Mitochondria: Much ado about nothing? How dangerous is reactive oxygen species production?

Eliška Holzerová a,b, Holger Prokisch a,b,
PMCID: PMC4444525  PMID: 25666559

Abstract

For more than 50 years, reactive oxygen species have been considered as harmful agents, which can attack proteins, lipids or nucleic acids. In order to deal with reactive oxygen species, there is a sophisticated system developed in mitochondria to prevent possible damage. Indeed, increased reactive oxygen species levels contribute to pathomechanisms in several human diseases, either by its impaired defense system or increased production of reactive oxygen species. However, in the last two decades, the importance of reactive oxygen species in many cellular signaling pathways has been unraveled. Homeostatic levels were shown to be necessary for correct differentiation during embryonic expansion of stem cells. Although the mechanism is still not fully understood, we cannot only regard reactive oxygen species as a toxic by-product of mitochondrial respiration anymore.

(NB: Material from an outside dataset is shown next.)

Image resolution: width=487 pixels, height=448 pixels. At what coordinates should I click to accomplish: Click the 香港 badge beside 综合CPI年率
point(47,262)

This article is part of a Directed Issue entitled: Energy Metabolism Disorders and Therapies.

Abbreviations: I, complex I; II, complex II; III, complex III; IV, complex IV; α-KGDH, α-ketoglutarate dehydrogenase; AO, alternative oxidase; cyt, cytochrome; DHODH, dihydroorotate dehydrogenase; ETF, electron transfer flavoprotein; GLRX, glutaredoxin; GPx, glutathione peroxidase; GSH GSSG, glutathione; GSR, glutathione reductase; mGPDH, mitochondrial glycerophosphate dehydrogenase; MAO, monoamine oxidase; NADH DH, external NADH dehydrogenase; NOS, nitric oxide synthase; OXPHOS, oxidative phophorylation; PDH, pyruvate dehydrogenase; PRXIII, peroxiredoxin III; ROS, reactive oxygen species; TXN2, thioredoxin 2; TXNRD2, thioredoxin reductase

Keywords: Reactive oxygen species, ROS scavenging, ROS signalization

Key facts.

  • Reactive oxygen species are produced in various cell compartments.

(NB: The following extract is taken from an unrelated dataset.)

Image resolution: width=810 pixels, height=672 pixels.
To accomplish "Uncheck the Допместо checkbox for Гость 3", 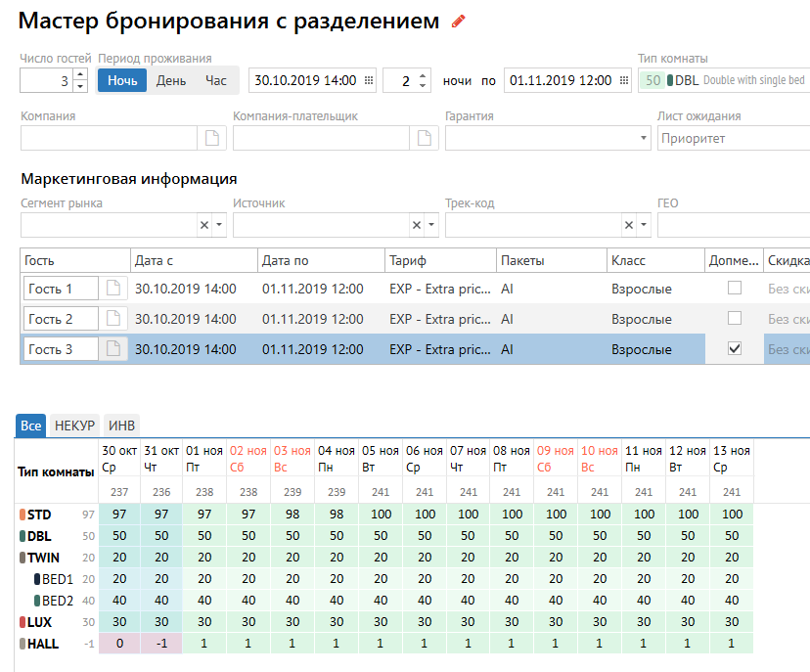I will tap(735, 349).
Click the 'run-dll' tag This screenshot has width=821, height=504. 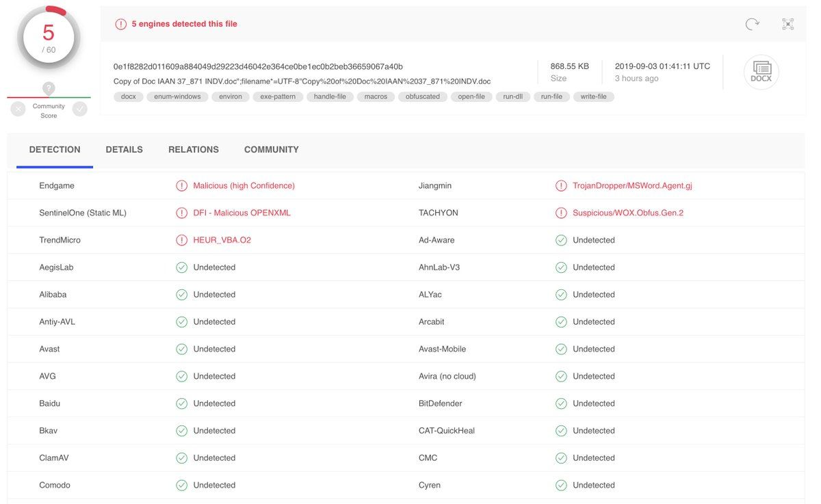tap(512, 97)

  • Previously thought of as harmful agents only, they are now considered as important signaling molecules with potential therapeutic effect.

Organelle facts.

  • Mitochondria produce vital energy in the form of ATP via oxidative phosphorylation.

  • Mitochondria have their own genome, called mitochondrial DNA.

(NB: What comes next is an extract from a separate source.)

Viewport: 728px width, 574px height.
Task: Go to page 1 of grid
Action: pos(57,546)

  • Mitochondria are responsible for most of the reactive oxygen species via oxidative phosphorylation.

  • Mutations in nuclear encoded genes of mitochondrial proteins potentially result in inherited diseases, with an incidence of 1 in 10,000, most of them causing neuropathies or myopathies.

  • Mitochondrial diseases of oxidative phosphorylation can be connected with increased ROS

  • Mitochondria have their own ROS defense system.

1. Introduction

The discussion about reactive oxygen species (ROS) started around the year 1956 (Harman, 1956) with the finding that 2% of the oxygen which is used up by the respiratory chain in mitochondria can be released and transformed into a superoxide radical anion O2 by consuming a single electron coming from the respiratory chain. Traditionally, most of the ROS production is believed to originate from the electron transport chain in mitochondria, especially from complexes I and III. Later on, many other proteins were described as potential ROS producers, but the exact contribution from different sites is not yet fully understood. Many ROS producers arise with disruption of cell homeostasis, but, in contrast, several proteins produce ROS to restore this homeostasis. Here, we summarize sites of reactive oxygen species production and mitochondrial defense mechanisms and focus on described roles of ROS in cell signalization as a beneficial, yet often overlooked effect of ROS in cell metabolism.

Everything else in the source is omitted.